C'est le moment ineffable, dérisoire et formidable ; ce si petit morceau de temps, quand la feuille se détache. Quand le gland se détache, laissé au paradoxe où il fallait sa mort pour que prenne sens sa vie de germinal. Si tant est que de son éclatement puisse germer un jour l'arbre nouveau.
Saurons-nous jamais dire la saveur de ce craquement, si nous ne nous étonnons plus qu'un seul gland tombant sur un tapis de feuilles mortes fasse plus de bruit peut-être qu'une biche qui s'enfuit ! Car il est ce moment indicible, insaisissable au point qu'il n'existe qu'en à venir ou en passé, en son présent pas même perceptible. Un instant sans existence.
La feuille pourtant était à l'arbre, et puis elle est tombée. Le gland pourtant était au chêne, et puis il est tombé. La vie pourtant habitait ce corps puissant, circulait en sirop rouge écarlate dans le plus infime vaisseau, agitait tous les organes assemblés pour construire un être ; la vie s'animait en des pensées sublimes, en des verdeurs de prairies, des opéras de feuillages admirés, des flamboiements d'amour inconditionnel. Pourtant la vie...

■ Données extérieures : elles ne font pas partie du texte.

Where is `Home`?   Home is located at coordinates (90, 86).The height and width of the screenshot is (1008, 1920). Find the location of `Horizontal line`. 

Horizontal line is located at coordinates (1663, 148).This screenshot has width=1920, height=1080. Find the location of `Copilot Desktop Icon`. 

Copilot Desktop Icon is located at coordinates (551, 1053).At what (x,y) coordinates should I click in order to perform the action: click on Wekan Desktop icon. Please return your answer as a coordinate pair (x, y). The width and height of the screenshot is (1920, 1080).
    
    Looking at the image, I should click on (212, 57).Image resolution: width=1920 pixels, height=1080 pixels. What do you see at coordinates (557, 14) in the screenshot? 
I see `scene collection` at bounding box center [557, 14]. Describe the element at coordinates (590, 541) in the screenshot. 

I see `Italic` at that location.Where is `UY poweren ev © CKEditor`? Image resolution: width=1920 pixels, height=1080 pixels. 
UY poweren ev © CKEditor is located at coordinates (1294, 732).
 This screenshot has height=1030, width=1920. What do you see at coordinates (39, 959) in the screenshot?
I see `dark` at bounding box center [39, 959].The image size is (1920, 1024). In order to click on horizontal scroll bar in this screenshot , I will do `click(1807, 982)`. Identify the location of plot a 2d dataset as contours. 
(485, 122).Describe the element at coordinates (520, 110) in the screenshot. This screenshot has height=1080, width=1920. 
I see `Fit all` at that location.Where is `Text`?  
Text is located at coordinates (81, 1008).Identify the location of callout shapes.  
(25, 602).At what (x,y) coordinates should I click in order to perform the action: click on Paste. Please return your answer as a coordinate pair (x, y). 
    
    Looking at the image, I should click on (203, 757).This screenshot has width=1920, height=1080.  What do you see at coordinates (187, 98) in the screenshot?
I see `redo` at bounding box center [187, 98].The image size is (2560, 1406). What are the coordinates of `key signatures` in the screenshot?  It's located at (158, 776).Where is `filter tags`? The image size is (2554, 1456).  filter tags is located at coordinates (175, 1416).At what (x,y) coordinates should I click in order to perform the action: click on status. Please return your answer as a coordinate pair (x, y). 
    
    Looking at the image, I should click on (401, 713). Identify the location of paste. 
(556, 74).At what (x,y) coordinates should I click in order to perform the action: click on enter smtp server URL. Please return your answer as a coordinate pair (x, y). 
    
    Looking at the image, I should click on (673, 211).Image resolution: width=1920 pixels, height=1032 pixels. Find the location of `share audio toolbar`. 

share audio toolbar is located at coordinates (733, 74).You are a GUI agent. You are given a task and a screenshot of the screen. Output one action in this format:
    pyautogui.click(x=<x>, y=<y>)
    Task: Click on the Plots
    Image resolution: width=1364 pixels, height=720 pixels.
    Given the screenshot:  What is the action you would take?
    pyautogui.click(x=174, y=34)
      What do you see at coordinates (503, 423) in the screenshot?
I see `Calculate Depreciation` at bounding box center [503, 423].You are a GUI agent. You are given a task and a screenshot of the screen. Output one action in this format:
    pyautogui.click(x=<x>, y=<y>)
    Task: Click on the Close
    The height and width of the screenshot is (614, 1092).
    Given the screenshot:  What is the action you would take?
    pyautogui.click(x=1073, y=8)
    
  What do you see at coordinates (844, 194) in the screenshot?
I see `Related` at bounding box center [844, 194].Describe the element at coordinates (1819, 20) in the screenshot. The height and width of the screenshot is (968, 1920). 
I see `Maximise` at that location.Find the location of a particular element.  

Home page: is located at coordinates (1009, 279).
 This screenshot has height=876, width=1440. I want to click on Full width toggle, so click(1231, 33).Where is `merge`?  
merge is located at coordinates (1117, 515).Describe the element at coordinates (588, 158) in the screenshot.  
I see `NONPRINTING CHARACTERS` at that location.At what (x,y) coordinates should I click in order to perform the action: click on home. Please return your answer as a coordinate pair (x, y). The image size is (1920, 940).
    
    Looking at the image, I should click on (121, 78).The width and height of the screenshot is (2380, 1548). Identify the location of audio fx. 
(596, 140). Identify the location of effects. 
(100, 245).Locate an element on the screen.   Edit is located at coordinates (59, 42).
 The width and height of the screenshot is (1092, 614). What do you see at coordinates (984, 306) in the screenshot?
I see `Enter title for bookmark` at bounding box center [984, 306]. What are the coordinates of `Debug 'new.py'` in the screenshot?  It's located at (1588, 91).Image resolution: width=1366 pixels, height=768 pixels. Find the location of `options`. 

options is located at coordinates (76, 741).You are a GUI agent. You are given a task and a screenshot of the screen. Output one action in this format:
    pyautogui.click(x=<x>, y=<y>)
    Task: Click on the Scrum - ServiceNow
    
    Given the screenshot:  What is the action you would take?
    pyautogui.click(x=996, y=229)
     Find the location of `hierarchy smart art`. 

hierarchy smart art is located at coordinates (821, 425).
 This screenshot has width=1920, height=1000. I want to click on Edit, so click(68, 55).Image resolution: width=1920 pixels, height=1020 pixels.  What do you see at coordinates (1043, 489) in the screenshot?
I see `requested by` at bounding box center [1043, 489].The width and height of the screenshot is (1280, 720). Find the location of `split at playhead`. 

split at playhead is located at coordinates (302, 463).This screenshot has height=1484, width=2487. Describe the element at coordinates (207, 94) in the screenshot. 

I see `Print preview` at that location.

Quelqu'un a-t-il saisi l'indicible moment ? l'invisible frontière entre avant et après ; l'infinitésimale fraction de seconde, absurdement quelconque et qui fait toute la différence entre l'être et son néant. Quelqu'un ? qui puisse en porter témoignage...
Je suis ravie de trouver de la poésie digne de ce nom, toute une émotion face à ce spectacle silencieux et pourtant bruyant de mille sentiments divergents : la feuille qui naît, grandit, puis décline et se meurt...
· Il y a environ 4 ans ·Sy Lou
un texte magnifique où chaque mot est à sa place : un vrai coup de coeur !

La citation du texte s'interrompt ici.